— Short task —
Quote the lines from the one containing "Reply to Jean Bellmore's comment" through the end of the records, keeping both ends.

— Source records —
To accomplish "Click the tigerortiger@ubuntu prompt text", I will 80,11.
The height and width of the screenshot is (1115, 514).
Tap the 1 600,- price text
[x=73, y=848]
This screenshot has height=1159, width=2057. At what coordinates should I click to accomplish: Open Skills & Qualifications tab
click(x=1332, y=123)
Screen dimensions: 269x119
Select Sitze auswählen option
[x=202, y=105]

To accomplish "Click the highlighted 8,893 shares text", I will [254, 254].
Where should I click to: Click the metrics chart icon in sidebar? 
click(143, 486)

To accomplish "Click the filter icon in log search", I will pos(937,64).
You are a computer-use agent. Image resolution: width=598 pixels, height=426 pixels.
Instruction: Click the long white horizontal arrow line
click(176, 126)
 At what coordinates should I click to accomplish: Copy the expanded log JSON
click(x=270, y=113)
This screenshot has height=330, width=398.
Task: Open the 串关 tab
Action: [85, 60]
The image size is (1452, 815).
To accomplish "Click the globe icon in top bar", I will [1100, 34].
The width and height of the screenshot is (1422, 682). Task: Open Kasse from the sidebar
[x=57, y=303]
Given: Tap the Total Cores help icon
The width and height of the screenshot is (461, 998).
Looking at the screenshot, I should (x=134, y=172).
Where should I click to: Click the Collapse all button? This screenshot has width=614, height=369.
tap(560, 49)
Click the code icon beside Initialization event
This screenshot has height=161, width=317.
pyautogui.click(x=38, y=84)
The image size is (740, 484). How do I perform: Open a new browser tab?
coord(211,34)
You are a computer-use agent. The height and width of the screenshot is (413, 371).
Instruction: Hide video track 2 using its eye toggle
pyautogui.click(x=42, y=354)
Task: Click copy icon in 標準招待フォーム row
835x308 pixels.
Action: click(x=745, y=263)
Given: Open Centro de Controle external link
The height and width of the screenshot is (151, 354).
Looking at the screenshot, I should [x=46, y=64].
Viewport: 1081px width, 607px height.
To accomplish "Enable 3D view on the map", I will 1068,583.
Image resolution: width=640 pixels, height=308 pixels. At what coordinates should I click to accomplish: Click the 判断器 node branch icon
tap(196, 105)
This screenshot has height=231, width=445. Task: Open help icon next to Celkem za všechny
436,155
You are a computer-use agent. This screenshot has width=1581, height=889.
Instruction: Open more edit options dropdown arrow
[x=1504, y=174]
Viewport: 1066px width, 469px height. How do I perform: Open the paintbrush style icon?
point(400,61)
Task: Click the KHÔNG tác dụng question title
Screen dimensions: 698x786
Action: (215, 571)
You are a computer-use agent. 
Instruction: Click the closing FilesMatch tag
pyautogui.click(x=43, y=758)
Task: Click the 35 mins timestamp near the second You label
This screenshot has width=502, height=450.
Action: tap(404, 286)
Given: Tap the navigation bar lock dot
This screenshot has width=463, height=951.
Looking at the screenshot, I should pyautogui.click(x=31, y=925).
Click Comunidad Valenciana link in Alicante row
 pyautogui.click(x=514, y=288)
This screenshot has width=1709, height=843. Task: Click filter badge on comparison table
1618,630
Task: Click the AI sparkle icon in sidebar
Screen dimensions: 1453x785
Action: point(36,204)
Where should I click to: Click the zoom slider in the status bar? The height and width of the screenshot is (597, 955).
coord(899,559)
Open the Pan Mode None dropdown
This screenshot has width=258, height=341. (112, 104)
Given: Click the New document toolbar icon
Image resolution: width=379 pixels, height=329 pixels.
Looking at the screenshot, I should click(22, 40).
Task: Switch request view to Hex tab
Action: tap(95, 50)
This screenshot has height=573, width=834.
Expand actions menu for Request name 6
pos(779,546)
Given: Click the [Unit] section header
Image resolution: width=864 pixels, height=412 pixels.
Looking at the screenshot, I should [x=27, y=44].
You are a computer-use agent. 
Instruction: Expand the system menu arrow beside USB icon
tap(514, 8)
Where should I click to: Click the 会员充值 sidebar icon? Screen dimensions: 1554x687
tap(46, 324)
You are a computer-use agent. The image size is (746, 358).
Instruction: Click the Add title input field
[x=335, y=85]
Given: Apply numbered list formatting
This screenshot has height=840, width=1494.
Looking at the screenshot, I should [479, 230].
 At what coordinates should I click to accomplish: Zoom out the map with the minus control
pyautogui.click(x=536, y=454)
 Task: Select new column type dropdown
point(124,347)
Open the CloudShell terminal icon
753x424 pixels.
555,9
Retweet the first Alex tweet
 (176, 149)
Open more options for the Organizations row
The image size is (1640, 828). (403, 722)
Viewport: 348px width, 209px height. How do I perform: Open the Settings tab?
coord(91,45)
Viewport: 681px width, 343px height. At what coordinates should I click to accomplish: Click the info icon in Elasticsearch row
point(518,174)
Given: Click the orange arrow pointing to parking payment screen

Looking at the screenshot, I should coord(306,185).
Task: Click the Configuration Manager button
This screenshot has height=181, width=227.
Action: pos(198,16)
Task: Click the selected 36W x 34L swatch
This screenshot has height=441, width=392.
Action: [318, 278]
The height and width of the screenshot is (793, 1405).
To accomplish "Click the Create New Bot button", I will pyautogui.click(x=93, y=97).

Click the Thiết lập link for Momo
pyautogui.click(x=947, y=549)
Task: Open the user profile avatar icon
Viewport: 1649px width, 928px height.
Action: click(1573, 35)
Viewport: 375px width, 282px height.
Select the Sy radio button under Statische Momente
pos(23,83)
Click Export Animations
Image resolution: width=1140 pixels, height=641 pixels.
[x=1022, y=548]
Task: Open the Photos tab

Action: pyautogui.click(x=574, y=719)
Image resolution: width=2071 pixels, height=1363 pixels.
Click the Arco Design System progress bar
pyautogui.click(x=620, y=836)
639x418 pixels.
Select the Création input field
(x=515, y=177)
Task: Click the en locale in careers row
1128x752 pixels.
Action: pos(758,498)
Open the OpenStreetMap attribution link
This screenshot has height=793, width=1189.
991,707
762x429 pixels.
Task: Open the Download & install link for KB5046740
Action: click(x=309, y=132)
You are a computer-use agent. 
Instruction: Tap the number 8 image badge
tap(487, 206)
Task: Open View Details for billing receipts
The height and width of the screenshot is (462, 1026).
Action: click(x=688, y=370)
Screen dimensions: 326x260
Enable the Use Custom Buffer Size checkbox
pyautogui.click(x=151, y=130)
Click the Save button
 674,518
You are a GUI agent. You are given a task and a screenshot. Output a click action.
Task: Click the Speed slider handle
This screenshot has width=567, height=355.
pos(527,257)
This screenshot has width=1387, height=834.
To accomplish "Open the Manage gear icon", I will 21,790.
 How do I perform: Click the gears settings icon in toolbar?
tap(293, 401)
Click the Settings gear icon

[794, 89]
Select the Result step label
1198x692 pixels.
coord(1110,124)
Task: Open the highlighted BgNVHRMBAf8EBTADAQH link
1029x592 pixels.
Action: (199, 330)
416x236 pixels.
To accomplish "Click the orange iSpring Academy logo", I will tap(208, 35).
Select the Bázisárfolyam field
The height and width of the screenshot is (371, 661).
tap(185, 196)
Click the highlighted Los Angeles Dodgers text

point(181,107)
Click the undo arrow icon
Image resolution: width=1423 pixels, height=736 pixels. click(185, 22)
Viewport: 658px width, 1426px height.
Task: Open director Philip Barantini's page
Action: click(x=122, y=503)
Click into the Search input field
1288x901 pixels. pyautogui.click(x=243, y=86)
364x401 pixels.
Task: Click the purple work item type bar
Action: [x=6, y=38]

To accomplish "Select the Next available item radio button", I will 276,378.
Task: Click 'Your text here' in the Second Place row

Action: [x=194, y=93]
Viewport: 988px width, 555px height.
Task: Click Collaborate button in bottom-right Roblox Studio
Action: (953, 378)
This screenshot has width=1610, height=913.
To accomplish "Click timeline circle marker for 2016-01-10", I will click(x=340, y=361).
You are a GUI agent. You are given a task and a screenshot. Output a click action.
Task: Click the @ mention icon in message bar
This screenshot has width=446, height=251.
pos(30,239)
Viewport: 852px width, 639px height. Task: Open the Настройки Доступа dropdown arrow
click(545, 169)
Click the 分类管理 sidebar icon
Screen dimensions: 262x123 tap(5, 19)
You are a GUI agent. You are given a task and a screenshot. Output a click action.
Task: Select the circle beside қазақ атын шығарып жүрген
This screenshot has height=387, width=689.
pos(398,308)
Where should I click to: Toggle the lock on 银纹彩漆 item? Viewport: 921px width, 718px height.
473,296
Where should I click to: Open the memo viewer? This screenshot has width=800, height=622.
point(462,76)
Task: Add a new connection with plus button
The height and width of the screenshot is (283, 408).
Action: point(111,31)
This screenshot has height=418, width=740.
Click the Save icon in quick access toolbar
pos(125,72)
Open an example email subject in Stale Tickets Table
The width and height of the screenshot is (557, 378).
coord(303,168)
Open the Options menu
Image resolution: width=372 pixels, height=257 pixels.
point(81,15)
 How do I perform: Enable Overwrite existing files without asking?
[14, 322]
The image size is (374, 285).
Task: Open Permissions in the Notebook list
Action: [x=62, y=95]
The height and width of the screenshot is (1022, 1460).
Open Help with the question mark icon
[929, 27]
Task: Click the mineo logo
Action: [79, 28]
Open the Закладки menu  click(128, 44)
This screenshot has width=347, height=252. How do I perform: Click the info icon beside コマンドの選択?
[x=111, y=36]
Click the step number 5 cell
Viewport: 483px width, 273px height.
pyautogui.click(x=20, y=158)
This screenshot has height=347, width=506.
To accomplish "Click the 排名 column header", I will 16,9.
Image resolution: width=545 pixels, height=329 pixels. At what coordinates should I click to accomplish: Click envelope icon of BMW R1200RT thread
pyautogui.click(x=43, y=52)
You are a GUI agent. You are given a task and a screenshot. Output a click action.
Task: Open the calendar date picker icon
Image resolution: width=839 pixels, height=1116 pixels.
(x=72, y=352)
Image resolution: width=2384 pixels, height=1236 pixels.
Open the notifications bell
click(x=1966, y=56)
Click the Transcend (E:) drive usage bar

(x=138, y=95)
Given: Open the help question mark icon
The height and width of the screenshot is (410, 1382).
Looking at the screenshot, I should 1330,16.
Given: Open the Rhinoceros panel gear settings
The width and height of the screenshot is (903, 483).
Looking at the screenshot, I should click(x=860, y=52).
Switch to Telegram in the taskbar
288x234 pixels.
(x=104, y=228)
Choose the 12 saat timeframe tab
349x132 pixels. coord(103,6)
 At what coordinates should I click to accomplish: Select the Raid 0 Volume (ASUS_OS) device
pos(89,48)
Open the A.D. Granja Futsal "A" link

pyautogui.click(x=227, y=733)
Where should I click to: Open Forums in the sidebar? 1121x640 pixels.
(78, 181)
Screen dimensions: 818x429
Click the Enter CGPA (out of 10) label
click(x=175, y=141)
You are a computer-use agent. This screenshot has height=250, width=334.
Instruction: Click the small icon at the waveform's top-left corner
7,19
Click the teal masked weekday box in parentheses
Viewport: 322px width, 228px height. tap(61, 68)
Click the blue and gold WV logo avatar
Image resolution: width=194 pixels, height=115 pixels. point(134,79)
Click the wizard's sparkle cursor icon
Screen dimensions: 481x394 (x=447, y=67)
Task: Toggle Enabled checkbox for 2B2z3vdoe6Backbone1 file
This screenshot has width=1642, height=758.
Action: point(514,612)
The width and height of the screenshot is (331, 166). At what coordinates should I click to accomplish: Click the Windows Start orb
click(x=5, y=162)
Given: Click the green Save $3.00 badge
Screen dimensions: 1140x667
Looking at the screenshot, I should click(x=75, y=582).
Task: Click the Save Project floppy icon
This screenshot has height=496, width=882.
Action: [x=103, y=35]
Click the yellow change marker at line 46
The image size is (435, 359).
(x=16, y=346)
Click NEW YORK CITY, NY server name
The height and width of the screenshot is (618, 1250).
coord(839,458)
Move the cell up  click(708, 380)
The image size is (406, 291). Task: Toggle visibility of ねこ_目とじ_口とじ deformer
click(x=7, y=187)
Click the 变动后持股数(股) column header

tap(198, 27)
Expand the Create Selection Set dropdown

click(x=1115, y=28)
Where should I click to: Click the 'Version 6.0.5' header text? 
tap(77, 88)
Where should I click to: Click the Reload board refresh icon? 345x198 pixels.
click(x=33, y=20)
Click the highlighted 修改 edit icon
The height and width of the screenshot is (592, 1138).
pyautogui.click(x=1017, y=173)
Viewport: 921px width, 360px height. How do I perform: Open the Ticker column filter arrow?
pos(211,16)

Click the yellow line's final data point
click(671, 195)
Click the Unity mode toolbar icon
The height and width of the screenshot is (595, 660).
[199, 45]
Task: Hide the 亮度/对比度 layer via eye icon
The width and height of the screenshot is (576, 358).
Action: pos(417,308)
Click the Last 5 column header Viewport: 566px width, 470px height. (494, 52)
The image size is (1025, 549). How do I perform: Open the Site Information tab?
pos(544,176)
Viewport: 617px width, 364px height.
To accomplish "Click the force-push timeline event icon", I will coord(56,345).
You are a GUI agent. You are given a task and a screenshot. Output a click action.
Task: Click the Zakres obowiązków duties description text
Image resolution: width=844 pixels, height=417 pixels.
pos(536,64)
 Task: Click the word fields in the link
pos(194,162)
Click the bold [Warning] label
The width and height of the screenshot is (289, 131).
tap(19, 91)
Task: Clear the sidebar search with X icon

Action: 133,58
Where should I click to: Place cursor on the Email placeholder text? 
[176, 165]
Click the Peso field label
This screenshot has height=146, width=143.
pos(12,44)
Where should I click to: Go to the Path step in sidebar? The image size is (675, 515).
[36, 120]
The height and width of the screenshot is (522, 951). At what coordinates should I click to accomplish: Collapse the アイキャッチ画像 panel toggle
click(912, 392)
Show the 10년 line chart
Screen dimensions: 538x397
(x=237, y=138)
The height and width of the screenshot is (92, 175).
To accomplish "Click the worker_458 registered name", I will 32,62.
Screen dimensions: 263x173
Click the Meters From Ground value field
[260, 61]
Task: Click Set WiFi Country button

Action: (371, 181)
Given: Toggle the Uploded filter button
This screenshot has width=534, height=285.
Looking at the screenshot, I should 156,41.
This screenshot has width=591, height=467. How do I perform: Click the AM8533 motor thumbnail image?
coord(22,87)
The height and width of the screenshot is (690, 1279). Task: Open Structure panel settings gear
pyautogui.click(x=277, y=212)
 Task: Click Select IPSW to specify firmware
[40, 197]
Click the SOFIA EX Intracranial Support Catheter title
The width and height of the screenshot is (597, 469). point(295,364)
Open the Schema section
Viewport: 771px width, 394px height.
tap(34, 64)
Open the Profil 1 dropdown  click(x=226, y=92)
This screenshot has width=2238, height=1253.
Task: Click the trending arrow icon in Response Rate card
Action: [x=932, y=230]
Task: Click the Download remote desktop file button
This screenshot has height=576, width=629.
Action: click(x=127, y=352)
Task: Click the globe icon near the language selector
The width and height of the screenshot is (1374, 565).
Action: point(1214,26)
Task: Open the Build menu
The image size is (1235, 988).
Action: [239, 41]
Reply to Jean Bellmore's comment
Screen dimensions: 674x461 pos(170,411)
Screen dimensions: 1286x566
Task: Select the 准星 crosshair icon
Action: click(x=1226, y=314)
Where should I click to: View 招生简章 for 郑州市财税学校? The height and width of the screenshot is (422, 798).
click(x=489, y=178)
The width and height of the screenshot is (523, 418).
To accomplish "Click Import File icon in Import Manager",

— Result below —
Reply to Jean Bellmore's comment
Screen dimensions: 674x461 pos(170,411)
Screen dimensions: 1286x566
Task: Select the 准星 crosshair icon
Action: click(x=1226, y=314)
Where should I click to: View 招生简章 for 郑州市财税学校? The height and width of the screenshot is (422, 798).
click(x=489, y=178)
The width and height of the screenshot is (523, 418).
To accomplish "Click Import File icon in Import Manager",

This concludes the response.